-- What needs to be done --
The line with "At what coordinates" marks the start; please set it down along with all later lines through the end of the material, exactly, leaving out pictures.

-- Data supplied --
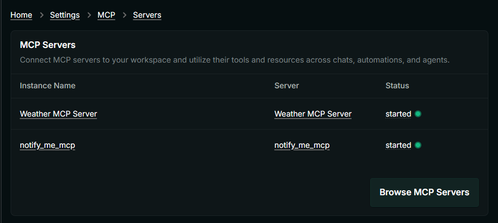Screen dimensions: 498x223
Task: Click the green status dot for Weather MCP Server
Action: (x=418, y=114)
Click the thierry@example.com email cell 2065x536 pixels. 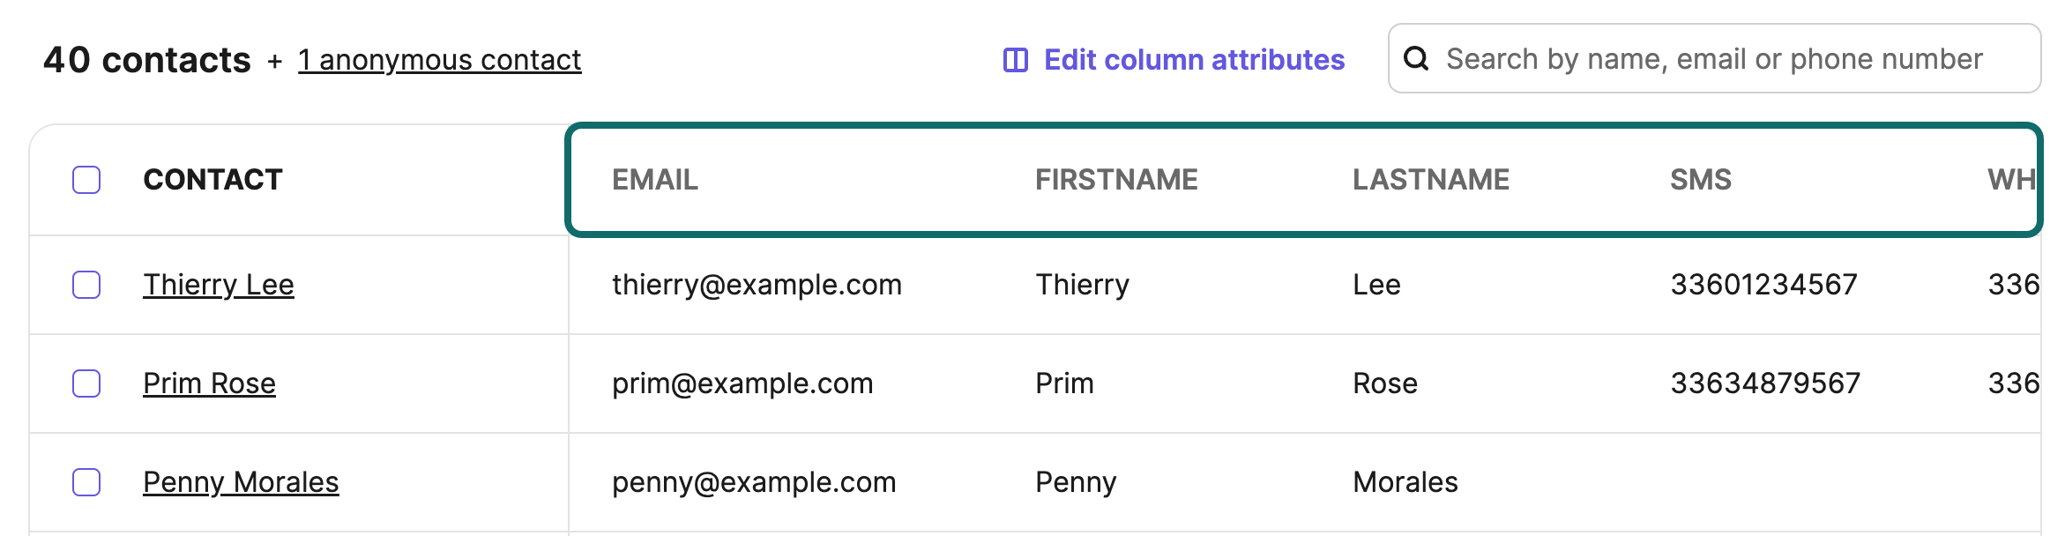tap(757, 285)
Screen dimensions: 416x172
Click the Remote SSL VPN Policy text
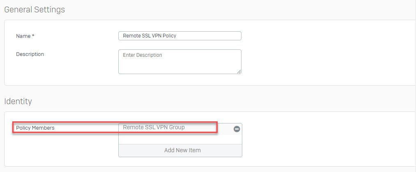click(x=149, y=36)
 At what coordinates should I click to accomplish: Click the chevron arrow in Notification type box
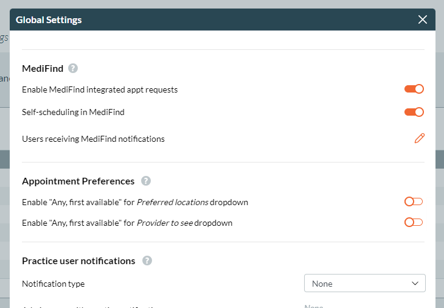(415, 284)
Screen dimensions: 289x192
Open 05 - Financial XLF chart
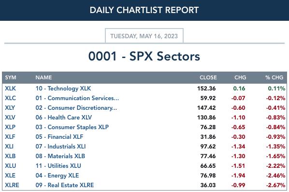point(59,137)
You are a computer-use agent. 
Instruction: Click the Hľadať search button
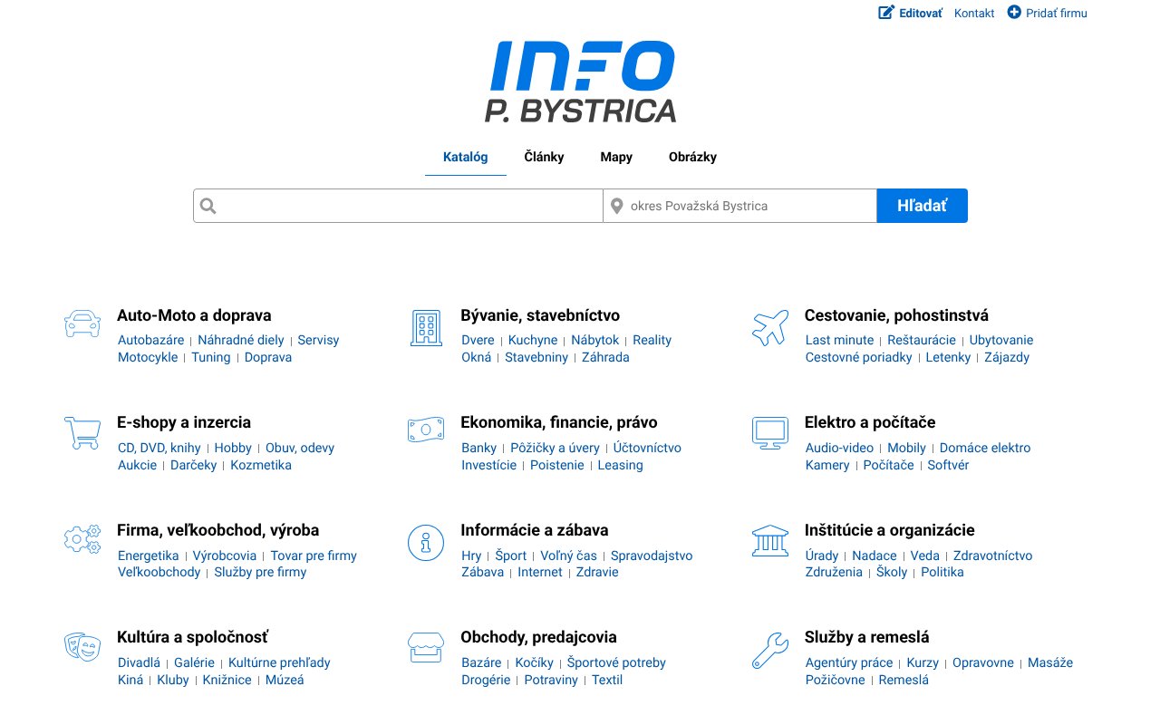922,206
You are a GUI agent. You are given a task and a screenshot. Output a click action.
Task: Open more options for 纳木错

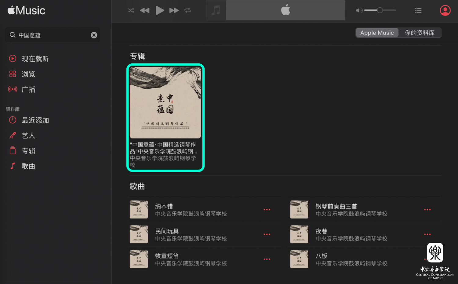[x=267, y=210]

-- Output for this exercise --
 At what coordinates should I click to accomplish: Click the chevron arrow in Notification type box
(415, 284)
Screen dimensions: 289x192
Open 05 - Financial XLF chart
point(59,137)
You are a computer-use agent. 
Instruction: Click the Hľadať search button
922,206
You are a GUI agent. You are given a task and a screenshot. Output a click action.
Task: Open more options for 纳木错

[x=267, y=210]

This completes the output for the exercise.